Los pocos restos que hallaron entre la cal viva los llevaron al cementerio de su pueblo natal, levantando una lápida por la libertad, la justicia y la democracia. Y ese mismo memorial me ha llevado a la prima de mi madre, María Antonia Pelegay. Todos los años se preocupa por limpiarlo y perfilar con pintura blanca los nombres y edades de la veintena de hombres asesinados. Ella pertenece a una generación que nació y creció durante el franquismo, obligada al silencio y al olvido. Aun así, ha mantenido viva la llama del recuerdo, defendiendo la verdad y la reparación.
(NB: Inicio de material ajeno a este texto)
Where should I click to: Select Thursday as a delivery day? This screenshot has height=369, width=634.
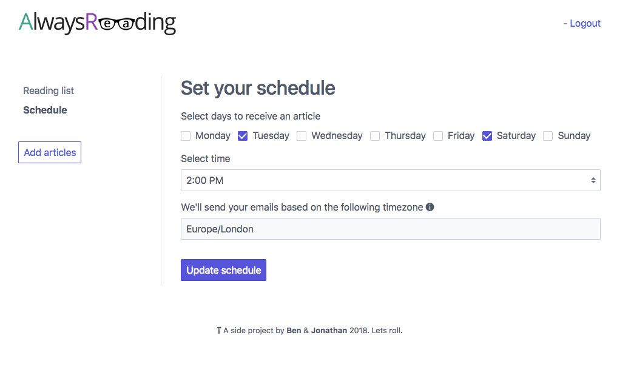click(x=375, y=136)
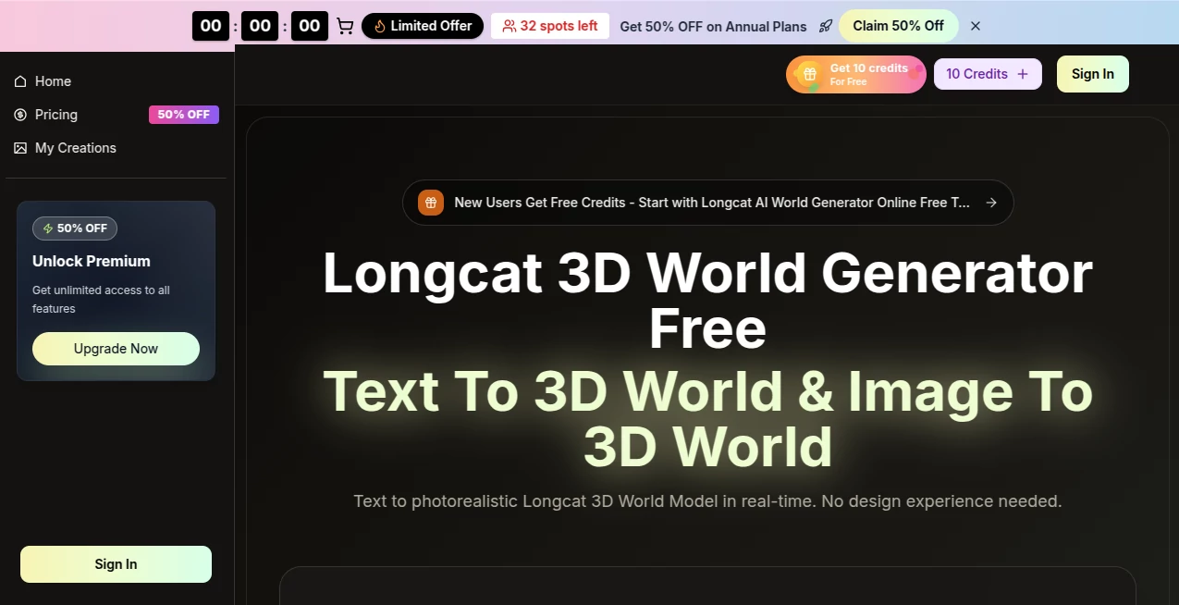Click Upgrade Now in the Unlock Premium card
The height and width of the screenshot is (605, 1179).
coord(116,349)
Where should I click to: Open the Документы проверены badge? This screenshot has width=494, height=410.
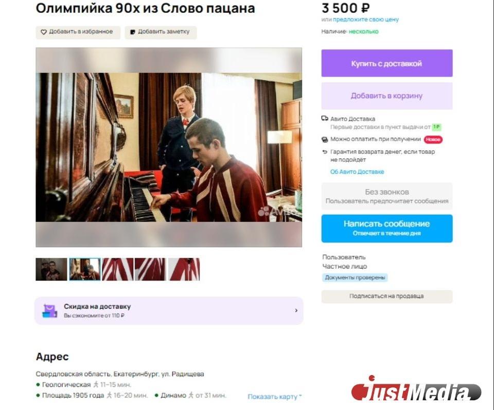click(x=355, y=277)
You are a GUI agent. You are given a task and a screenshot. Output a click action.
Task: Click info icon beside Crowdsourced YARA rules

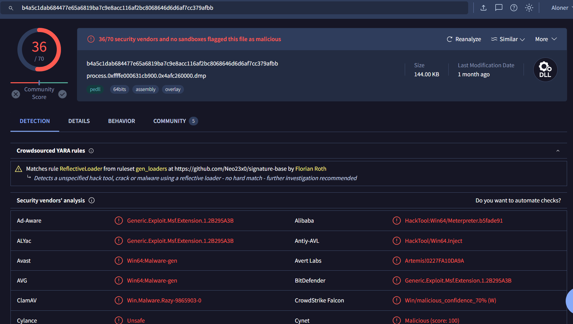tap(91, 151)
Además de a su abuelo paterno Miguel, también perdió a Ignacio Benedí, el padre de su madre. Ambos eran socios agrícolas, y habían conseguido ahorrar para una moderna trilladora. También fueron elegidos concejales por Izquierda Republicana en febrero de 1936, pero dicen que fue la envidia y no la política lo que los llevó a la tumba.

Como estos he conocido mil retales de memoria protagonizados por mujeres. Qué curioso fue descubrir un listado de militantes de la UGT del pueblo de 1933. Había nombres de decenas de chicas, incluida mi abuela, a las que hoy nadie imagina implicadas en política por cómo fueron su madurez y vejez. Cuánto nos hemos perdido al negarles el protagonismo que tuvieron, cuidadoras de la vida, pero también luchadoras por la libertad y la igualdad. A pesar de todas las humillaciones, nadie pudo arrebatarles ni un milímetro de dignidad.

Los procesos de Memoria Histórica están llenos de grandes desafíos como la exhumación del dictador o la Ley de Amnistía. Es importante abordarlos, sin duda, pero qué potente es acercarse a lo más local, a lo más íntimo. Si tienen cerca a una de estas mujeres, reserven una tarde y presten atención. En sus testimonios no encontrarán odio ni rencor, solamente el deseo de que se sepa y se recuerde lo que ocurrió.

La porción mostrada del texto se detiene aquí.